The workers at the sharp end will put aside the tool when it interferes with their perception of what the work requires. Deviations won’t be huge at first; they will be small modifications. But they will quickly become normal.
And today’s small deviation will provide the starting point for tomorrow’s.
What the criminal justice system currently lacks—but can build—is the capacity for discussing why these departures seemed like good ideas. Why did the judge zig, when the risk assessment tool said he or she should have zagged? Was the judge right this time?
Developing an understanding of the roots of these choices can be (as safety and quality experts going back to W. Edwards Deming would argue) a key weapon in avoiding future mistakes.
We can never know whether a “false positive” detention decision was an error, because we can never prove that the detainee if released would not have offended. But we can know that the decision was a “variation” and track its sources. Was this a “special cause variation” traceable to the aberrant personality of a particular judge? (God knows, they’re out there.)

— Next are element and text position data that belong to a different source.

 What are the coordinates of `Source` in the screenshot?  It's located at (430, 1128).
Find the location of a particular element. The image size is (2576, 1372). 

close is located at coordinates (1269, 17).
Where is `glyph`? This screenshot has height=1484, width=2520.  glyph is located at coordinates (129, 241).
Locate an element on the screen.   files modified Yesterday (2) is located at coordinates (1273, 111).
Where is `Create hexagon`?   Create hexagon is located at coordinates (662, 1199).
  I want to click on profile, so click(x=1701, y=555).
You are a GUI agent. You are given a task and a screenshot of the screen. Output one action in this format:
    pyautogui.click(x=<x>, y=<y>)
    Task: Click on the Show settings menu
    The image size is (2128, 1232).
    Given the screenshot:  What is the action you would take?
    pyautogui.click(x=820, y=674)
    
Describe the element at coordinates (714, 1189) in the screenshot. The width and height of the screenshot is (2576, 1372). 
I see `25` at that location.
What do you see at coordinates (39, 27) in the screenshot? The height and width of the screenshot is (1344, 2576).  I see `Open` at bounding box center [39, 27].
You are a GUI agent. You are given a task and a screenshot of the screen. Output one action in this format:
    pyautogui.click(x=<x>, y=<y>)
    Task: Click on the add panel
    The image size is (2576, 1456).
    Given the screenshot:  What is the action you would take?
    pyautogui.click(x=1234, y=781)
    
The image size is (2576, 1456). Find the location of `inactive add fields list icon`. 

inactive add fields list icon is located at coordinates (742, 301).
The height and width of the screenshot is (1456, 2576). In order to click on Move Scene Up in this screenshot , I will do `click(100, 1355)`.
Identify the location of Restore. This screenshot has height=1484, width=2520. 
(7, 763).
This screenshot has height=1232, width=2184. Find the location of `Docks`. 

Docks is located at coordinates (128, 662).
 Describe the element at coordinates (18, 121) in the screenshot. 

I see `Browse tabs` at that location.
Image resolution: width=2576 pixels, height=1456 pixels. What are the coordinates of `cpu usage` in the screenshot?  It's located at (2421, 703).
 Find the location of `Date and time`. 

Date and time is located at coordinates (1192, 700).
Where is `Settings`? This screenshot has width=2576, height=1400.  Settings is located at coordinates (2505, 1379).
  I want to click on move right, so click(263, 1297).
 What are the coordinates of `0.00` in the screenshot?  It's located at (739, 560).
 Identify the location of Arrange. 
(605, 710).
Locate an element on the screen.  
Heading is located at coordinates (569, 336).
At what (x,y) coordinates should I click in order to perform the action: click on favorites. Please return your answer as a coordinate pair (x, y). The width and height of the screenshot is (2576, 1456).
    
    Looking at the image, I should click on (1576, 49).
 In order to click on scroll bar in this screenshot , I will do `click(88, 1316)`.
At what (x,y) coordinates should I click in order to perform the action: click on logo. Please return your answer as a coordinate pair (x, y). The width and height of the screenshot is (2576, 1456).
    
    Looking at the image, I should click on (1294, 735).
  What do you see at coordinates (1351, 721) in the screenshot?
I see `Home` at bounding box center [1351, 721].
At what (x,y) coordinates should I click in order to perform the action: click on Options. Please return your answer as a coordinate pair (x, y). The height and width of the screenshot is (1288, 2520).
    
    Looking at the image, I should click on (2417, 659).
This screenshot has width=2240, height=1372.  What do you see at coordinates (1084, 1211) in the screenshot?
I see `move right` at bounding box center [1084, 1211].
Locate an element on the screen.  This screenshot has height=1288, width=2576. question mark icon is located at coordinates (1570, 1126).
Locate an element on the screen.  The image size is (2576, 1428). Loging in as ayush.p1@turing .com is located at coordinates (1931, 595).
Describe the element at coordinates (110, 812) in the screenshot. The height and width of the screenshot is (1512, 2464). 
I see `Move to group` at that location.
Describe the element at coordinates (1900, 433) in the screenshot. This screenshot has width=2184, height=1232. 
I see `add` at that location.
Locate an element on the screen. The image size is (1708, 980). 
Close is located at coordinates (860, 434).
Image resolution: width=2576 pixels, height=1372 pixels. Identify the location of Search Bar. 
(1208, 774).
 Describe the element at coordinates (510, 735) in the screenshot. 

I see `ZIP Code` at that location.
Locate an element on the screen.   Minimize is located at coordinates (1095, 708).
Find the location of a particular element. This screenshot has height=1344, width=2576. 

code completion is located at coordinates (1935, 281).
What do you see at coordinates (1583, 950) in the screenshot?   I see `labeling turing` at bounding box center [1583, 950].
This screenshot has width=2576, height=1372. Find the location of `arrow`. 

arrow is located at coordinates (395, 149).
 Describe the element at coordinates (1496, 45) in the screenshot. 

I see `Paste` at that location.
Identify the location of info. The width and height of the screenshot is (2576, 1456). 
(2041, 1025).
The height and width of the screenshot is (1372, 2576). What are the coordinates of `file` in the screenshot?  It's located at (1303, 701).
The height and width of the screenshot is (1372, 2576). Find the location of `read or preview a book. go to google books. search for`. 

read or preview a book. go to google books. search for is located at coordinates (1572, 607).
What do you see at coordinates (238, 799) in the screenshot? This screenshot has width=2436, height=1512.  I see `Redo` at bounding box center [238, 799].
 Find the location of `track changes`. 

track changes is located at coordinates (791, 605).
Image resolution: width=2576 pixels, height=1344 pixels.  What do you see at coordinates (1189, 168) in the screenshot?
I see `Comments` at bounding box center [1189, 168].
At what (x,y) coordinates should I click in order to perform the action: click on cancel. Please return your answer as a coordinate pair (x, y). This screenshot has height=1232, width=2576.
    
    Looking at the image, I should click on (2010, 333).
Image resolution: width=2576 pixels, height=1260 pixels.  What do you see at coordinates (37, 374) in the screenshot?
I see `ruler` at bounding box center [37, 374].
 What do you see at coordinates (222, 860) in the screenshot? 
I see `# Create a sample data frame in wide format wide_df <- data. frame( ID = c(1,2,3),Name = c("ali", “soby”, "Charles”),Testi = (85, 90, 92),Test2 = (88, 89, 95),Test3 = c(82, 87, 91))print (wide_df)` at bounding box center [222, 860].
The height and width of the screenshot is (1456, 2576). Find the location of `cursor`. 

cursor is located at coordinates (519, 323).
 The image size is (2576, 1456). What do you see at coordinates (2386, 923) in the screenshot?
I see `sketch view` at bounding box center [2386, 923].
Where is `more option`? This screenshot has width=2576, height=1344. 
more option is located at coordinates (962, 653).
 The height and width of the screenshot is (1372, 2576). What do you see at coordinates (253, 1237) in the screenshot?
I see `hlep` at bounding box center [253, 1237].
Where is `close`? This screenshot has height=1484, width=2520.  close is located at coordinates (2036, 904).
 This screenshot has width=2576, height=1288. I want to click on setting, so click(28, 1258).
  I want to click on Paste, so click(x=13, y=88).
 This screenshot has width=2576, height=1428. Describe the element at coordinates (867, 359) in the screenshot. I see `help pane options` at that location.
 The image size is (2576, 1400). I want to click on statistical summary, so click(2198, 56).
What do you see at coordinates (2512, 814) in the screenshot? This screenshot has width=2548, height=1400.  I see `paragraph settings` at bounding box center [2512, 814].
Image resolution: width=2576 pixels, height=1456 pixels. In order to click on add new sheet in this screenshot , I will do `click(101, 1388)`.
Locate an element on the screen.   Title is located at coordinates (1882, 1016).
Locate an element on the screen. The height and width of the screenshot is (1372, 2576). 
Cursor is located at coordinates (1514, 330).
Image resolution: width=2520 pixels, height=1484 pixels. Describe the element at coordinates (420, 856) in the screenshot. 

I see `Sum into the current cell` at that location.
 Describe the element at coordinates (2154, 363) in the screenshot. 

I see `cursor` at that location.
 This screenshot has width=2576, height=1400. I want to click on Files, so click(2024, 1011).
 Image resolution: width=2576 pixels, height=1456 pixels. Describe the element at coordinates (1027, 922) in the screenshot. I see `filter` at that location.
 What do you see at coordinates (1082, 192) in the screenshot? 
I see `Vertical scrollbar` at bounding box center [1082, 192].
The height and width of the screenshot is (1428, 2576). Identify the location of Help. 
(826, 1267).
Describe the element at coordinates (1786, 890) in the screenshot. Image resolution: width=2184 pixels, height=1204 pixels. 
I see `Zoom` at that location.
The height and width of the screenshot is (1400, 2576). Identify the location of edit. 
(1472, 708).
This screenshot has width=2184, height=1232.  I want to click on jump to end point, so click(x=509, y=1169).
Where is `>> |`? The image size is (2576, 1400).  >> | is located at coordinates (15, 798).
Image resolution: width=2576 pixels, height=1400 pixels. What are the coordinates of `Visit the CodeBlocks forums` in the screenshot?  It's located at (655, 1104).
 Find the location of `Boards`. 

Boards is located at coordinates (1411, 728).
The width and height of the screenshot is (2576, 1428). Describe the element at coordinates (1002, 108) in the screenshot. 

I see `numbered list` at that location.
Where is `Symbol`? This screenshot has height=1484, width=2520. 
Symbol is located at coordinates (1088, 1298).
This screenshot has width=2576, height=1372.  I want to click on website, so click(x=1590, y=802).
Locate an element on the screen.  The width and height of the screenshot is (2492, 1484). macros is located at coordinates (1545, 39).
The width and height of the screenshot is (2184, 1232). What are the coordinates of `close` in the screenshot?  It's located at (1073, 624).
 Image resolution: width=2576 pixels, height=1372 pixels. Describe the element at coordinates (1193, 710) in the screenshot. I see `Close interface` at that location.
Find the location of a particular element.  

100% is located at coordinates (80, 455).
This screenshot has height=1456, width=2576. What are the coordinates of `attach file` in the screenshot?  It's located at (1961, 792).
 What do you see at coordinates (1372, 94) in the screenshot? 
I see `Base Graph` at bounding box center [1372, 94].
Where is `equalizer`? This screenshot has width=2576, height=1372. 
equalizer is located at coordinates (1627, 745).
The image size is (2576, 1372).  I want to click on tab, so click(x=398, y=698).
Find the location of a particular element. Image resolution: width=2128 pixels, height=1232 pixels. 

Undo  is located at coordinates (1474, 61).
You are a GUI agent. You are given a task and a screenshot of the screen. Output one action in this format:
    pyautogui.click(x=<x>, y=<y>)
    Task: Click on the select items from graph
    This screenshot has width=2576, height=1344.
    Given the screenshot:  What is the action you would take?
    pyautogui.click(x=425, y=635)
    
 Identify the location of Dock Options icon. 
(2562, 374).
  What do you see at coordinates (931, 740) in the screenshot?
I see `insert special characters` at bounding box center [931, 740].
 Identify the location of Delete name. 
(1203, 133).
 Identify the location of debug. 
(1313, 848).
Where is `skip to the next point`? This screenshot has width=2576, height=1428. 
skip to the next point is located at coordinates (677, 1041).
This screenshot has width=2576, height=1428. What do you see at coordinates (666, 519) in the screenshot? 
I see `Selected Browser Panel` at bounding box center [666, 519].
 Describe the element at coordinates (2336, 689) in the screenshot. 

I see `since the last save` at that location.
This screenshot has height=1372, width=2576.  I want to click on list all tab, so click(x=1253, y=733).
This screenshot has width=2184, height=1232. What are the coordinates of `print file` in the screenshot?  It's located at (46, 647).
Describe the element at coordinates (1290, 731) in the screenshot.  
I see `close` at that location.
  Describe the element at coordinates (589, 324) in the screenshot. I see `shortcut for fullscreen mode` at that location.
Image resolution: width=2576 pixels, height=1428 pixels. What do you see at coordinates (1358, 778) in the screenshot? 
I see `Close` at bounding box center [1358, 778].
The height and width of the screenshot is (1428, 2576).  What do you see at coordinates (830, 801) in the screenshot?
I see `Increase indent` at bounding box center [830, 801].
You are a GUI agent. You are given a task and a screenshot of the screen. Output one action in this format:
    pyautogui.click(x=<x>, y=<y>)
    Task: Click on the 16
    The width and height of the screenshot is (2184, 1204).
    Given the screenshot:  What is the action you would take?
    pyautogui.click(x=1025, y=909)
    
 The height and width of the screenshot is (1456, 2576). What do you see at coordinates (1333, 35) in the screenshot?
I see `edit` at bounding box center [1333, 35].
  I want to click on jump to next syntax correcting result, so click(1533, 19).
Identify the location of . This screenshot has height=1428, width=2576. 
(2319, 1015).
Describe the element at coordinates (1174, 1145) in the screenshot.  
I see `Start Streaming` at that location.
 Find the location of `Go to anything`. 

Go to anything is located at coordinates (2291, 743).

Or was it a “common cause variation” a natural result of the system (and the tools) that we have been employing?
This is the kind of analysis that programs like the Sentinel Events Initiative demonstration projects about to be launched by the National Institute of Justice and the Bureau of Justice Assistance can begin to offer. The SEI program, due to begin January 1, with technical assistance from the Quattrone Center for the Fair Administration of Justice at the University of Pennsylvania Law School, will explore the local development of non-blaming, all-stakeholders, reviews of events (not of individual performances) with the goal of enhancing “forward-looking accountability” in 20-25 volunteer jurisdictions.
The “thick data” that illuminates the tension between the algorithm and the judge can be generated. The judges who have to make the decisions, the programmers who have to refine the tools, the sheriff who holds the detained, the probation officer who supervises the released, and the community that has to trust both the process and the results can all be included.
We can mobilize a feedback loop that delivers more than algorithms simply “leaning in” to listen to themselves.
What we need here is not a search for a “silver bullet,” but a commitment to an ongoing practice of critically addressing the hard work of living in the world and making it safe.
James Doyle is a Boston defense lawyer and author, and a frequent contributor to The Crime Report. He has advised in the development of the Sentinel Events Initiative of the National Institute of Justice. The opinions expressed here are his own. He welcomes readers’ comments.